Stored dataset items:

start

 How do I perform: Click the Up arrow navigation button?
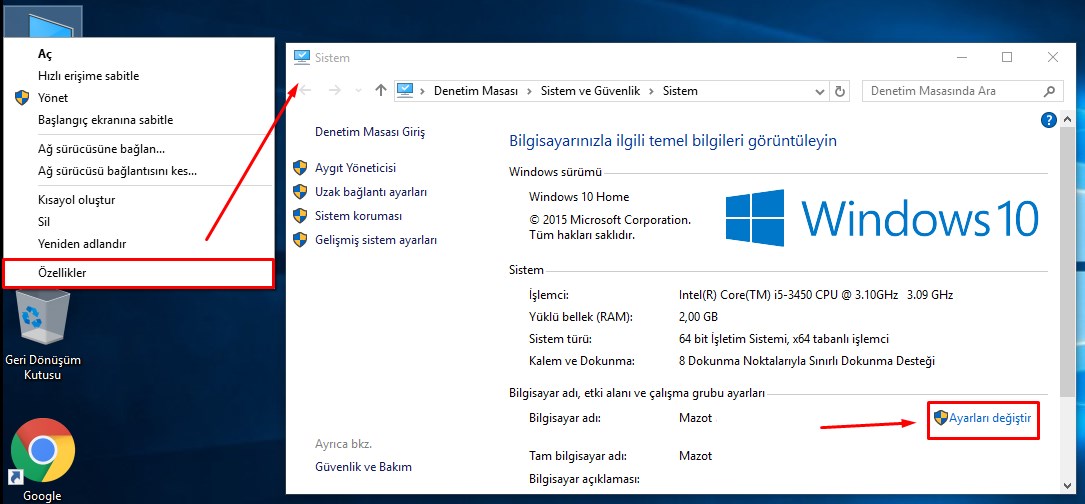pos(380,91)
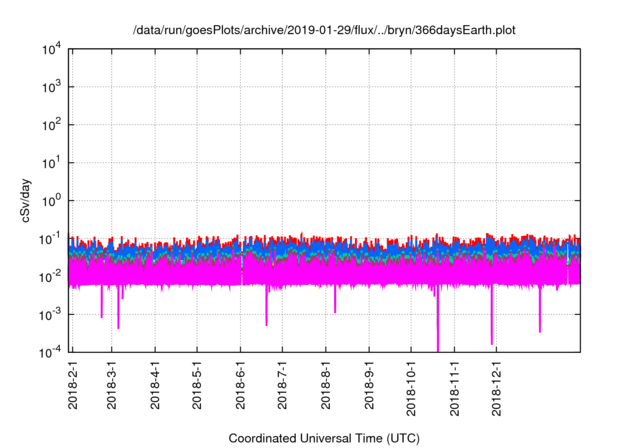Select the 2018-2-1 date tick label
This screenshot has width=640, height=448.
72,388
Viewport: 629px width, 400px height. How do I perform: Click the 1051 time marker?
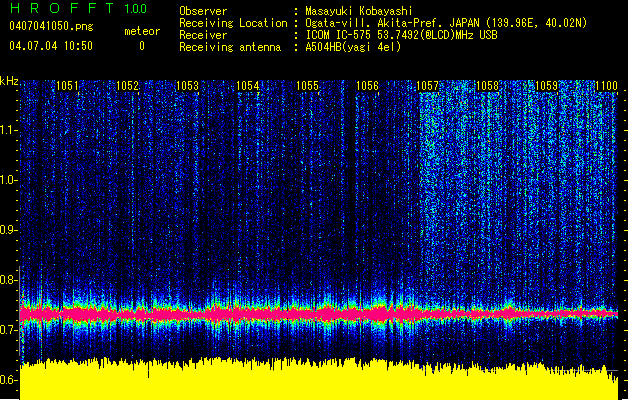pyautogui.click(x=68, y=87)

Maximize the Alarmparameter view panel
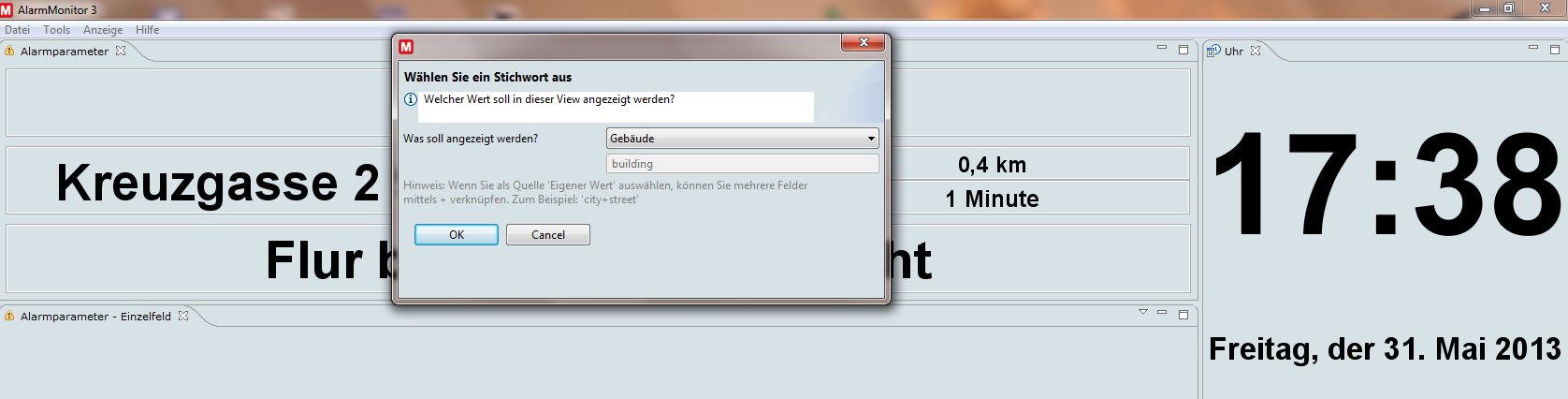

end

*Task instructions*. Put the lines of the listing into a numbered list, leaving out the pictures and any blank lines.

*Right answer*.
1.  How do I perform: Click the Up arrow navigation button?
2. pos(380,91)
3. Select the 2018-2-1 date tick label
4. This screenshot has width=640, height=448.
5. 72,388
6. Viewport: 629px width, 400px height. How do I perform: Click the 1051 time marker?
7. pyautogui.click(x=68, y=87)
8. Maximize the Alarmparameter view panel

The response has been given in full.